Dos 19 novos chefes de unidades, pelo menos 10 pertencem ao PT e ao Sinpaf. Desconfiados de que os processos de seleção serviriam apenas para legitimar indicações políticas, vários centros de pesquisa apresentaram apenas um candidato a chefe.

O sindicato, dominado por petistas, assumiu o papel de fiscal da execução das políticas do governo na Embrapa. Signatário do Manifesto por Um Brasil Livre de Transgênicos, o sindicato faz marcação cerrada sobre os pesquisadores mais proeminentes e sobre a direção da empresa.

Se algum cientista é flagrado defendendo a pesquisa com transgênicos, é execrado nos comunicados do Sinpaf, que os acusa de ignorar “a postura do novo governo” e exige providências para calar o transgressor. Diante disso, muitos cientistas interpretam que haja uma “lei de silêncio” na Embrapa acerca do tema.

Campanhola tem titubeado em relação aos transgênicos, o grande nicho da pesquisa de ponta na Embrapa. Durante encontro com líderes de “movimentos sociais”, ele enfatizou as incertezas que cercam as pesquisas dos transgênicos, que qualificou de um “abacaxi” herdado por sua gestão. A conversa foi filmada e vazou.

Quando a Lei de Biossegurança entrou em votação na Câmara, no início do mês, o ministro da Agricultura, Roberto Rodrigues, o mais importante defensor dos transgênicos no governo, pareceu virtualmente desamparado, no embate com Marina Silva. Os assessores do Ministério do Meio Ambiente, em parceria com os ativistas, fizeram lobby ostensivo, enquanto um par de pesquisadores da Embrapa visitava alguns deputados, por iniciativa própria, e quase clandestinamente.

O resultado foi a aprovação de um texto que confere ao Ibama o poder de obstruir a comercialização de produtos, não só vegetais, mas também animais e farmacológicos, além de alterar a composição da Comissão Técnica Nacional de Biossegurança (CTNBio), dificultando a aprovação de decisões.

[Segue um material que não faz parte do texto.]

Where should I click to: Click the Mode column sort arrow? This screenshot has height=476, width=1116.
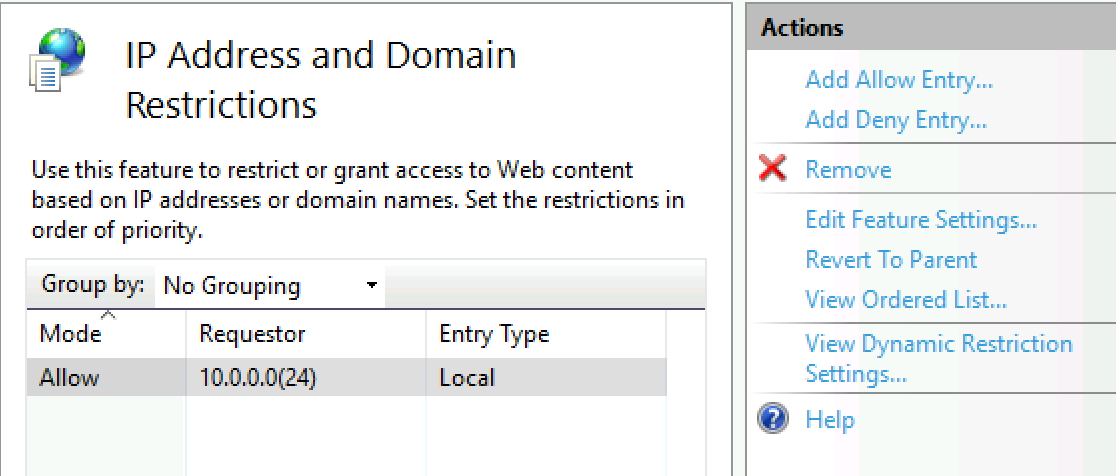click(x=107, y=314)
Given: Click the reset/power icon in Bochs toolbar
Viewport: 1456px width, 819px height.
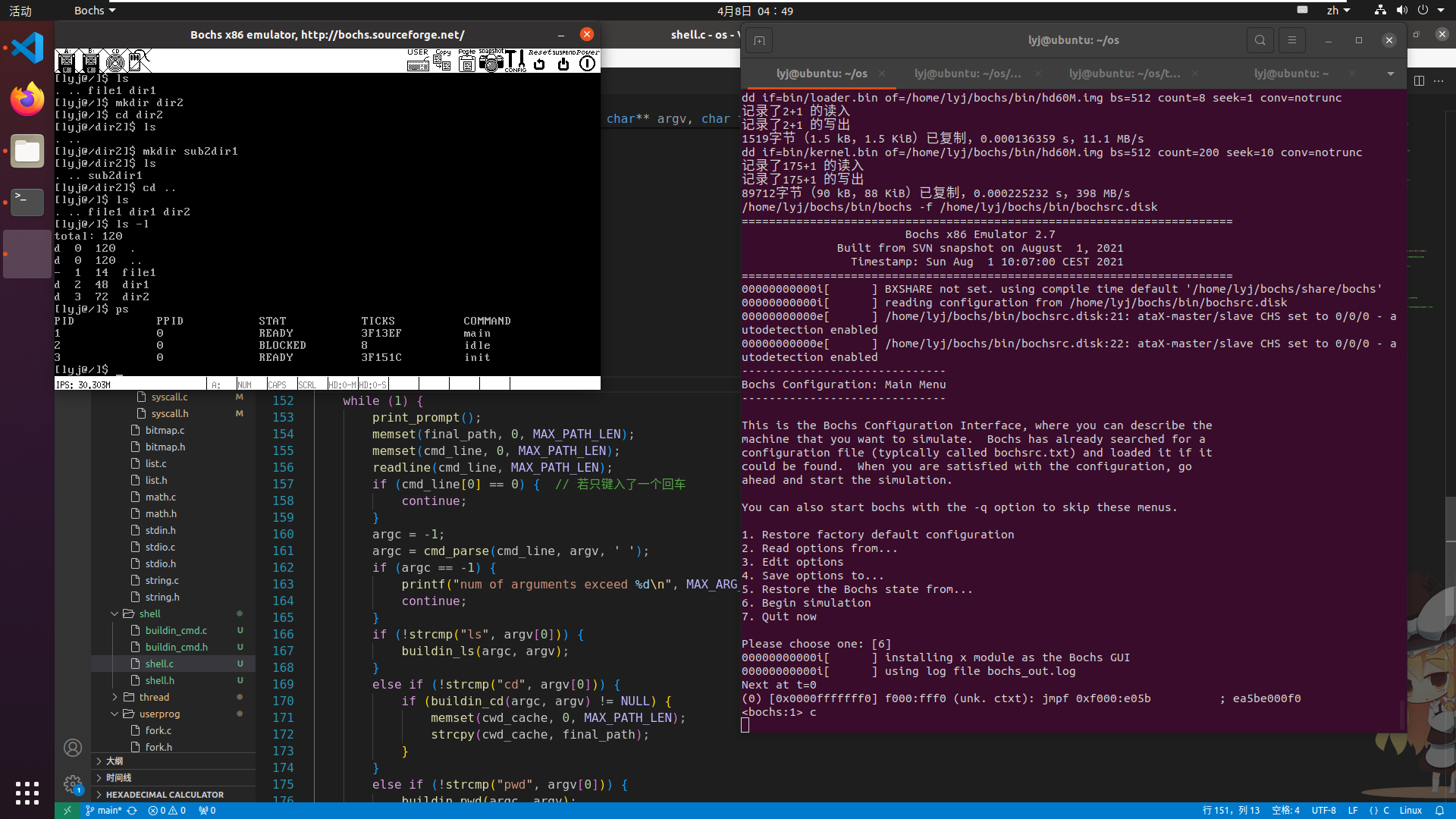Looking at the screenshot, I should [539, 63].
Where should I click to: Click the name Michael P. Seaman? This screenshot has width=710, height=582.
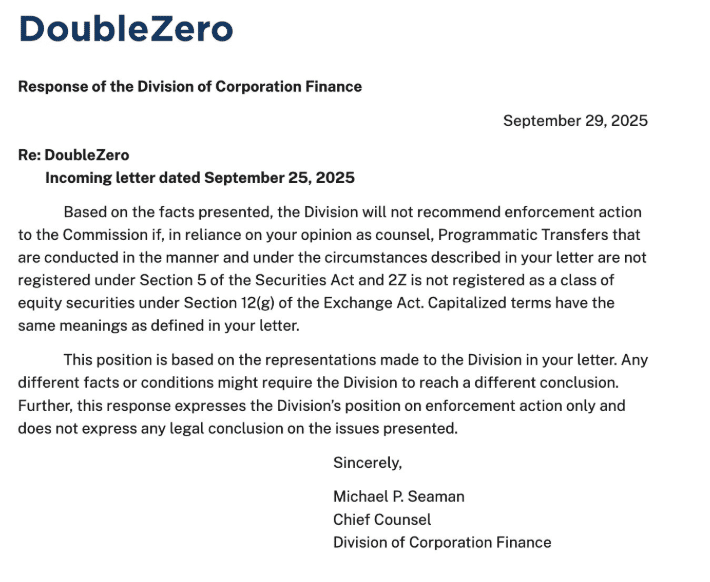tap(399, 497)
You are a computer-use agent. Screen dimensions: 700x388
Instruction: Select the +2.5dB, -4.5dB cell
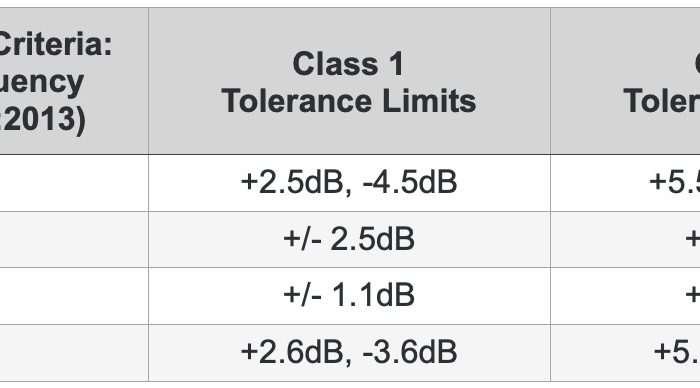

Tudo isso tem preocupado pesquisadores de ponta na Embrapa, que preferem não ter o nome publicado, para não sofrerem represálias. “Há muita ansiedade e perplexidade”, diz um cientista da instituição. A sensação, entre os pesquisadores, é a de que a empresa caiu na armadilha da política e da ideologia, mortal para quem trabalha com inovação tecnológica aplicada à produção.

Coisas caras aos cientistas, como a meritocracia na empresa, a relativa proteção frente às pressões políticas, a liberdade para trabalhar, a motivação, enfim, um conjunto de características que, para eles, explica o êxito e o prestígio da Embrapa, parecem correr sério risco.

Os cientistas temem que a Embrapa perca o foco e se torne um órgão burocrático e irrelevante, como o Ibama. Ou que o governo queira usar a Embrapa para suprir as deficiências de extensão rural do País, ocupando uma rede de 2.221 pesquisadores, 53% deles com doutorado, na solução de problemas prosaicos de pequenos agricultores e assentados, que precisam de um agrônomo ou um veterinário, não de um cientista.

A equipe da Secretaria de Propriedade Intelectual, com sua experiência na negociação de contratos e na obtenção de patentes, praticamente se desfez. Isso, num momento em que a Embrapa parecia criar uma oportunidade histórica.

“O que mais me entristece nisso tudo é que pela primeira vez o Brasil tinha chance de ser liderança em tecnologia”, diz uma pesquisadora. “Podemos exportar tecnologia na área agrícola para todos os países tropicais do mundo.”